Reading Shakespeare’s Language: Much Ado About Nothing

By Barbara Mowat and Paul Werstine
Editors of the Folger Shakespeare Library Editions

For many people today, reading Shakespeare’s language can be a problem—but it is a problem that can be solved. Those who have studied Latin (or even French or German or Spanish) and those who are used to reading poetry will have little difficulty understanding the language of poetic drama. Others, however, need to develop the skills of untangling unusual sentence structures and of recognizing and understanding poetic compressions, omissions, and wordplay. And even those skilled in reading unusual sentence structures may have occasional trouble with Shakespeare’s words. More than four hundred years of “static”—caused by changes in language and in life—intervene between his speaking and our hearing. Most of his vocabulary is still in use, but a few of his words are no longer used, and many of his words now have meanings quite different from those they had in the sixteenth and seventeenth centuries. In the theater, most of these difficulties are solved for us by actors who study the language and articulate it for us so that the essential meaning is heard—or, when combined with stage action, is at least felt. When we are reading on our own, we must do what each actor does: go over the lines (often with a dictionary close at hand) until the puzzles are solved and the lines yield up their poetry and the characters speak in words and phrases that are, suddenly, rewarding and wonderfully memorable.

Shakespeare’s Words

As you begin to read the opening scenes of a play by Shakespeare, you may notice occasional unfamiliar words. Some are unfamiliar simply because we no longer use them. In the opening scenes of Much Ado About Nothing, for example, you will find the words squarer (i.e., fighter, quarreler), methinks (it seems to me), recheat (the notes of a hunting horn), baldrick (a belt for holding bugles, swords, etc.), and arras (a hanging screen of rich tapestry fabric). Words of this kind will become familiar the more of Shakespeare’s plays you read.


Messina.


In Much Ado About Nothing, as in all of Shakespeare’s writing, more problematic are the words that we still use but that we use with a different meaning. In the opening scenes of Much Ado, for example, the word tax has the meaning of “take to task, criticize,” stomach is used where we would say “appetite,” halting where we would say “limping,” sad where we would say “serious,” and winded where we would say “sounded, blown.” Such words, too, will become familiar as you continue to read Shakespeare’s language.

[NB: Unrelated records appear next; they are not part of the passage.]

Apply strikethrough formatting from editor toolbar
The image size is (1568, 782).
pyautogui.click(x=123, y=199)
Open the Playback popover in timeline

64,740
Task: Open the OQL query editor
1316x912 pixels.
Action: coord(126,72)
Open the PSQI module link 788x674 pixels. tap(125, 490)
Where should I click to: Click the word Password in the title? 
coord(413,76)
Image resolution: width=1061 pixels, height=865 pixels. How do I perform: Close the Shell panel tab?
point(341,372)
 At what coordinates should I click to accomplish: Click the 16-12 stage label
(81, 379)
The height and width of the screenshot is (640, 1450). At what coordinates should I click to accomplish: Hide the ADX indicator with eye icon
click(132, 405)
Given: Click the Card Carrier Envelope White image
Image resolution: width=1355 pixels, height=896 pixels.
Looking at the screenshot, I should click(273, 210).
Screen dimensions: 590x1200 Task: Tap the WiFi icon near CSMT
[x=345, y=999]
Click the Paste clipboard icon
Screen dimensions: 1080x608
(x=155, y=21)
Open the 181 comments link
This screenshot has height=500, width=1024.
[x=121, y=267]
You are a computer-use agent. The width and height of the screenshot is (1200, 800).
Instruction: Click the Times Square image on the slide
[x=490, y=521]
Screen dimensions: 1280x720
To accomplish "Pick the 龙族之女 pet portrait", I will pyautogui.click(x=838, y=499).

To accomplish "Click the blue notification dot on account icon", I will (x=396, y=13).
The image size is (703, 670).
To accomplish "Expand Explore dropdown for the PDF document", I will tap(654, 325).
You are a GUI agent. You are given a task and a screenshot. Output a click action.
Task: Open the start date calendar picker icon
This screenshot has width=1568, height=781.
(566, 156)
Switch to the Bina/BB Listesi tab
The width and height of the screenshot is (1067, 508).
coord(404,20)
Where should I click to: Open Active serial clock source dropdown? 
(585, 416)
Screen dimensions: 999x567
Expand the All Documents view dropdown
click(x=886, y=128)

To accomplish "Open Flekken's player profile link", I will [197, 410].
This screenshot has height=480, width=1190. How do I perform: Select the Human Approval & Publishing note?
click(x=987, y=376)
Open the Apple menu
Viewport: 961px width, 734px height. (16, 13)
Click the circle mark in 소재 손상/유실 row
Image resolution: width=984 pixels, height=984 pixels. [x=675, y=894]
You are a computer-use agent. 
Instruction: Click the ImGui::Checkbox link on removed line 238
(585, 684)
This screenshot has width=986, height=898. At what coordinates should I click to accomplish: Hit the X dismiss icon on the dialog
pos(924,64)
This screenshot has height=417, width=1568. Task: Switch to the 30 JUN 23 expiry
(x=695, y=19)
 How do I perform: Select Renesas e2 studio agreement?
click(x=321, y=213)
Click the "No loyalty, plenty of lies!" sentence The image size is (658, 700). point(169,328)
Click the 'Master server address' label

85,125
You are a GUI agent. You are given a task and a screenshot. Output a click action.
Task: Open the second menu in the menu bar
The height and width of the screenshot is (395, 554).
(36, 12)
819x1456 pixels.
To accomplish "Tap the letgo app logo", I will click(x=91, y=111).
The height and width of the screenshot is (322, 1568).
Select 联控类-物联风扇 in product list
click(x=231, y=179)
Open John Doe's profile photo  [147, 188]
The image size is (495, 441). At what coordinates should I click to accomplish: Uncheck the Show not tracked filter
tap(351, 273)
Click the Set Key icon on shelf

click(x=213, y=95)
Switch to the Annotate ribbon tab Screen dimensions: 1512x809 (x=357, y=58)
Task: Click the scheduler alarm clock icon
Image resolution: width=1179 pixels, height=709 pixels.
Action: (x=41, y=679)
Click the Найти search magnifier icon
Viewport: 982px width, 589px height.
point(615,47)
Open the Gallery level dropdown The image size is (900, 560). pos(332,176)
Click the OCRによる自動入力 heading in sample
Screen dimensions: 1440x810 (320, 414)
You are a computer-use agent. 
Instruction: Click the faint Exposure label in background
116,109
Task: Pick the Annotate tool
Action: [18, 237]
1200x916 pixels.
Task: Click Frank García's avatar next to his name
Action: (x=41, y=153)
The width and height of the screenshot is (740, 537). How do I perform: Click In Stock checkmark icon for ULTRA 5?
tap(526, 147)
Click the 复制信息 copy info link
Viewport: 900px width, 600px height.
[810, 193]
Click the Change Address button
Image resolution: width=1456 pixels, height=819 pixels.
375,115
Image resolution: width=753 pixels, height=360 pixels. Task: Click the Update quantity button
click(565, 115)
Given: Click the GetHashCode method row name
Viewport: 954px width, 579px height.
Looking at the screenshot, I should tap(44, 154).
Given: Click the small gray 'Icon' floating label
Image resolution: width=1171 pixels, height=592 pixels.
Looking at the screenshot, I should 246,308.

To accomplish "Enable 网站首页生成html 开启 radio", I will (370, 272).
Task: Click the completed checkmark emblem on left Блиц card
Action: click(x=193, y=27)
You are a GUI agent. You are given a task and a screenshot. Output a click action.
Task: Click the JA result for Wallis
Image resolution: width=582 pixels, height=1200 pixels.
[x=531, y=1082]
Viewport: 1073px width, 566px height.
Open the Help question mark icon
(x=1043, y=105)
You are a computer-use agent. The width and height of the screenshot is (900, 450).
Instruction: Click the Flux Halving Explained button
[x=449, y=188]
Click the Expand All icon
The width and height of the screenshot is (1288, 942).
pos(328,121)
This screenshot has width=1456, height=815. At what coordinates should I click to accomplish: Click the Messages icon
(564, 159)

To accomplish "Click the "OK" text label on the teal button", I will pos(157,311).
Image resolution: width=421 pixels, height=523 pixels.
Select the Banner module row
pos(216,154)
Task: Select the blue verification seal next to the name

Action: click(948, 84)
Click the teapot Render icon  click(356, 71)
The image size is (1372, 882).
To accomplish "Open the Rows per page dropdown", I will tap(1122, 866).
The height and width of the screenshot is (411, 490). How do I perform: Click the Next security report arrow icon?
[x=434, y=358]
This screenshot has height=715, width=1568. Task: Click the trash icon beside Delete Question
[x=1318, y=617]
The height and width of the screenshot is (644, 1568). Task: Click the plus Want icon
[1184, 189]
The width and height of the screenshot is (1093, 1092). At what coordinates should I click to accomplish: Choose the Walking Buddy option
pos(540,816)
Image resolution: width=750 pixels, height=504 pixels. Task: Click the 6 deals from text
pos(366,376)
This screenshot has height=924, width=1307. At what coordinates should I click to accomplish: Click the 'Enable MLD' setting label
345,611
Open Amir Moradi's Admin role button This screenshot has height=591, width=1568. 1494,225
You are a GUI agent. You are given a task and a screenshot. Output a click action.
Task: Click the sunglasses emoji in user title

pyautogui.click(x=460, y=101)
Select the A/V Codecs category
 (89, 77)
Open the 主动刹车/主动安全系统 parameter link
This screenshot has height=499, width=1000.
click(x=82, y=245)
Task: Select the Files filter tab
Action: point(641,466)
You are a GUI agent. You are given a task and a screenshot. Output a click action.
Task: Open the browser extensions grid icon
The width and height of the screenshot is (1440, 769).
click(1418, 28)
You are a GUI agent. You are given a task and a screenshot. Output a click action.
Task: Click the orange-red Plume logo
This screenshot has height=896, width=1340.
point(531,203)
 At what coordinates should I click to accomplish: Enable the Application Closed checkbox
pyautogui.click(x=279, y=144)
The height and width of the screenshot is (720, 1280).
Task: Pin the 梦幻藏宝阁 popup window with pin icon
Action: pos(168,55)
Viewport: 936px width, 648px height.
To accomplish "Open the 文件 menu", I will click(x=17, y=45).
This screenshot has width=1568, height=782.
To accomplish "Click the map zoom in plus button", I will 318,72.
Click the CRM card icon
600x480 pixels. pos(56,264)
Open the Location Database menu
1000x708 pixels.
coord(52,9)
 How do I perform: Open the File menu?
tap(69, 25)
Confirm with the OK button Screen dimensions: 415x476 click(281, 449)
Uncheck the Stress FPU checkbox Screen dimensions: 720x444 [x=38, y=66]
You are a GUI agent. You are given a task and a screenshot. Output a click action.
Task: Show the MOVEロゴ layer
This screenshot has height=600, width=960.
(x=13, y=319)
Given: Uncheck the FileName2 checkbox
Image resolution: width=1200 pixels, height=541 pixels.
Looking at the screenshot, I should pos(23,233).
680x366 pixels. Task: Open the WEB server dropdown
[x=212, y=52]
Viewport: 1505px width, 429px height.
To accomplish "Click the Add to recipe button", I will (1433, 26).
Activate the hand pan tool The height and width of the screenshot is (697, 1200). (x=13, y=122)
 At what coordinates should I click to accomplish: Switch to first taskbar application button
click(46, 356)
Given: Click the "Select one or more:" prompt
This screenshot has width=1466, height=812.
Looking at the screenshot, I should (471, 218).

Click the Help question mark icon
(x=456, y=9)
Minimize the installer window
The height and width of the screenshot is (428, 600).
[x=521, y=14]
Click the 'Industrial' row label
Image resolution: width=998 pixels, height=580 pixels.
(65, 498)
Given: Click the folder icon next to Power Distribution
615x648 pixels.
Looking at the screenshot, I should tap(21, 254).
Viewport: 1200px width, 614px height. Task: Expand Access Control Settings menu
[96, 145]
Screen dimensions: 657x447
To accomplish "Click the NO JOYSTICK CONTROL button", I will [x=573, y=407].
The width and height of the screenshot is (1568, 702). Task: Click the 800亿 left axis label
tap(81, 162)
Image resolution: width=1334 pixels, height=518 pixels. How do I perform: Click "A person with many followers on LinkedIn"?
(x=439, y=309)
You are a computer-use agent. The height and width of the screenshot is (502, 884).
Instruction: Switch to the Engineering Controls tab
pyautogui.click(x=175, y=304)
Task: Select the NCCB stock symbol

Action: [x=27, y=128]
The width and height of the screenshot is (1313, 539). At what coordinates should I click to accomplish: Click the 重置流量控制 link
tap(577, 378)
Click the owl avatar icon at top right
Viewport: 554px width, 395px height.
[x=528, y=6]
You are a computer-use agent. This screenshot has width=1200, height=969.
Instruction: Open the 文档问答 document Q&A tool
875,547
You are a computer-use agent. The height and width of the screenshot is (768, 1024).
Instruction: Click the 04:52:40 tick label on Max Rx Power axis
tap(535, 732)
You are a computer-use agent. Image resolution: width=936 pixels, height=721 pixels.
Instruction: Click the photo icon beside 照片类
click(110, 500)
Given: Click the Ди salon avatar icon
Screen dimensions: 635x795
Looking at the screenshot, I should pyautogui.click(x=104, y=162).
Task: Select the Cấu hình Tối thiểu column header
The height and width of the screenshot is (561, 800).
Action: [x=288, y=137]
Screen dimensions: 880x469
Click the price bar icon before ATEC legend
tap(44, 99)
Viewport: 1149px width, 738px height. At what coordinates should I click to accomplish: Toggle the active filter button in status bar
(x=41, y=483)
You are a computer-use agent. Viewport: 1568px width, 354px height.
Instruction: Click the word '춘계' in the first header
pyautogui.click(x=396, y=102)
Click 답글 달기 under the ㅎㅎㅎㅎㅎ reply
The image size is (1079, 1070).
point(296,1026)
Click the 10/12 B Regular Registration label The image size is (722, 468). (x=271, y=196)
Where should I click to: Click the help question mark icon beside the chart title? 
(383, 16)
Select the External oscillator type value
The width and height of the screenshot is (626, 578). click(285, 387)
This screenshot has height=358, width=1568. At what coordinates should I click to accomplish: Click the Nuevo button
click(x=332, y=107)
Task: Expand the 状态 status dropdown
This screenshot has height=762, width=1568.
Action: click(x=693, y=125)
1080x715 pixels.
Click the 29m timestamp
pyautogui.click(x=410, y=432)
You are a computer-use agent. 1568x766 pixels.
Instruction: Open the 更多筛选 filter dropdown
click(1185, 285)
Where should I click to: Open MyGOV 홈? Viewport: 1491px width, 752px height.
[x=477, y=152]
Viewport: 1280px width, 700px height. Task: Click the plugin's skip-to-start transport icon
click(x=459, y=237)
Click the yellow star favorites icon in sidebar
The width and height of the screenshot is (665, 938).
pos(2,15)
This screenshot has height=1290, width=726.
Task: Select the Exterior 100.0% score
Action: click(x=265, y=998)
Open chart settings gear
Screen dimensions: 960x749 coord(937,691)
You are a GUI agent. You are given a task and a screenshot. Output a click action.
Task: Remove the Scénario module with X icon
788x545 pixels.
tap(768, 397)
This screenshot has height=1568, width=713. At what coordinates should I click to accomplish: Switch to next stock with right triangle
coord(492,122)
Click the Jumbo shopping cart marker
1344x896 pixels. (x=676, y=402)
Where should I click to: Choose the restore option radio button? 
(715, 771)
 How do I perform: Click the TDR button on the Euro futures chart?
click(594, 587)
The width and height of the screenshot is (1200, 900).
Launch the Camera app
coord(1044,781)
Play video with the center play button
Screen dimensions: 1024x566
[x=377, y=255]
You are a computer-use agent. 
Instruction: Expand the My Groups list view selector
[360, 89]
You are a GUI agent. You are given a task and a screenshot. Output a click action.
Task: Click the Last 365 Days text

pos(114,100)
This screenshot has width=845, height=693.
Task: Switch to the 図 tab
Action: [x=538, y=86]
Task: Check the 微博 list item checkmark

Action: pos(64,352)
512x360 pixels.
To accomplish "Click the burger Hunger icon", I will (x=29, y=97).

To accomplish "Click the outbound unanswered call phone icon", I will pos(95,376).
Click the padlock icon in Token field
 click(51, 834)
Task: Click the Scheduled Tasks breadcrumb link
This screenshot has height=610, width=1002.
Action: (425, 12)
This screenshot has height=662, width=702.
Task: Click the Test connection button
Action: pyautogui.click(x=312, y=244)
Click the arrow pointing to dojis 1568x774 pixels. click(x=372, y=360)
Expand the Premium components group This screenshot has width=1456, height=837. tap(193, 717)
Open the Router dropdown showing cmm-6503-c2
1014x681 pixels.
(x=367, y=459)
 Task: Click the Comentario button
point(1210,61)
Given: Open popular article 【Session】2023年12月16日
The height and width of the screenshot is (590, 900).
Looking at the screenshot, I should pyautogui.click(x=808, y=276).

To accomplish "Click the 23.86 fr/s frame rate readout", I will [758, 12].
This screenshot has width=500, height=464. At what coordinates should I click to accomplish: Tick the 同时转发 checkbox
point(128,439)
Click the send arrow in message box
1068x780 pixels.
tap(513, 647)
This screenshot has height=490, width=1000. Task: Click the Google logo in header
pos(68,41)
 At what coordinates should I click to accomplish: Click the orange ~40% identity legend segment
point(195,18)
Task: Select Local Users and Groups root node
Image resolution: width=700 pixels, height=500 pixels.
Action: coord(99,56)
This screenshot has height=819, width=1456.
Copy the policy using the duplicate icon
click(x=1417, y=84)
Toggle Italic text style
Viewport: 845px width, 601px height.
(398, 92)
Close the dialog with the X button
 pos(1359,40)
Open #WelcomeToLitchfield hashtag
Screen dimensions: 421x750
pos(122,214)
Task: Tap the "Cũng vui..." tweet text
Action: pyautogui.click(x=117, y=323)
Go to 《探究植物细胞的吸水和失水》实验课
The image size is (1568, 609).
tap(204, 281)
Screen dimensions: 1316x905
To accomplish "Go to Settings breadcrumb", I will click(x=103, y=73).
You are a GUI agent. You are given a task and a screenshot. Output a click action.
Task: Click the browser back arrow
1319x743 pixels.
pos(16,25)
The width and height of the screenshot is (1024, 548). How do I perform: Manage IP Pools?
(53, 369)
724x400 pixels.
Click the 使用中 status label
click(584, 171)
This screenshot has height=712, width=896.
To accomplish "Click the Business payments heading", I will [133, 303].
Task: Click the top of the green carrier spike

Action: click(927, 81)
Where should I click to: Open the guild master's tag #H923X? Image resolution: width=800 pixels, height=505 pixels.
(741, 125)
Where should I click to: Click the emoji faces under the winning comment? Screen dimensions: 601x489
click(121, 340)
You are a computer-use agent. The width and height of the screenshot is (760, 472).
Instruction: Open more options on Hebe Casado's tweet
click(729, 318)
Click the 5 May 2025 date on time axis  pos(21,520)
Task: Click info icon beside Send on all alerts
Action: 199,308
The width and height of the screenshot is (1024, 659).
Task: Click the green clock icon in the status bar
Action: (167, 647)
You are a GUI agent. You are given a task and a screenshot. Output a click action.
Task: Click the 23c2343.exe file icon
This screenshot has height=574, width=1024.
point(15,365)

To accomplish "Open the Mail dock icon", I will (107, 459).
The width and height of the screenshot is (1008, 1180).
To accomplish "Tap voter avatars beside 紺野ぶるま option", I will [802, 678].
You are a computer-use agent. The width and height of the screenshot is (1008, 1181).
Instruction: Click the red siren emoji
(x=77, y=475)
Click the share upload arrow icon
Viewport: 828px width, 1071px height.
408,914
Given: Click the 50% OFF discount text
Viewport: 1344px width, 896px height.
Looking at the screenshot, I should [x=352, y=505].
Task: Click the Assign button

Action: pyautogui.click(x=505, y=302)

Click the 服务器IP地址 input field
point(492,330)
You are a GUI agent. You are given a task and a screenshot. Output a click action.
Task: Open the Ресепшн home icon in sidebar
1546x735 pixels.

Some words are strange not because of the “static” introduced by changes in language over the past centuries but because these are words that Shakespeare is using to build a dramatic world that has its own geography and history and background mythology. Much Ado About Nothing, for example, through references to Messina, Venice, and Padua, to “thick-pleached alleys” and “orchards,” creates a location on a wealthy estate in Italy. Through military language—action (i.e., military engagement), sort (i.e., rank), and sworn brother (i.e., brother-in-arms)—it places itself in time, just at the end of a war. Through complicated references to Cupid and his arrows and to Hercules (a mythological figure prominent both for his massive strength and for his helplessness when trapped by love), it also builds a world in which warfare and romantic love are intricately intertwined. These “local” words and references help to build the world that Beatrice, Benedick, Hero, and Claudio inhabit, and will become increasingly familiar to you as you read further into the play.

Shakespearean Wordplay

In Much Ado About Nothing, Shakespeare plays with language so often and so variously that the entire play can be read and heard as brilliant repartee: witty punning, elaboration of commonplaces, highly figured verbal structures. In the play’s opening scene, the Messenger delivers his report of the just-ended war in elaborate verbal figures. He reports that Claudio “hath borne himself beyond the promise of his age, doing in the figure of a lamb the feats of a lion,” thus contrasting Claudio’s lamblike youth and apparent helplessness with his lionlike ferocity in battle. He then uses figured language to report Claudio’s uncle’s reception of the news of Claudio’s valor: “there appears much joy in him, even so much that joy could not show itself modest enough without a badge of bitterness.” (Badge here means “sign” and bitterness means “anguish of heart, suffering.”) These words are such a complicated way of saying “He was so happy he wept” that Leonato is forced to ask for clarification: “Did he break out into tears?” The Messenger’s response, “In great measure,” leads in turn to Leonato’s punning response: “A kind overflow of kindness,” where kind means both “natural” and “warmhearted” and kindness means both “kinship” and “affection.”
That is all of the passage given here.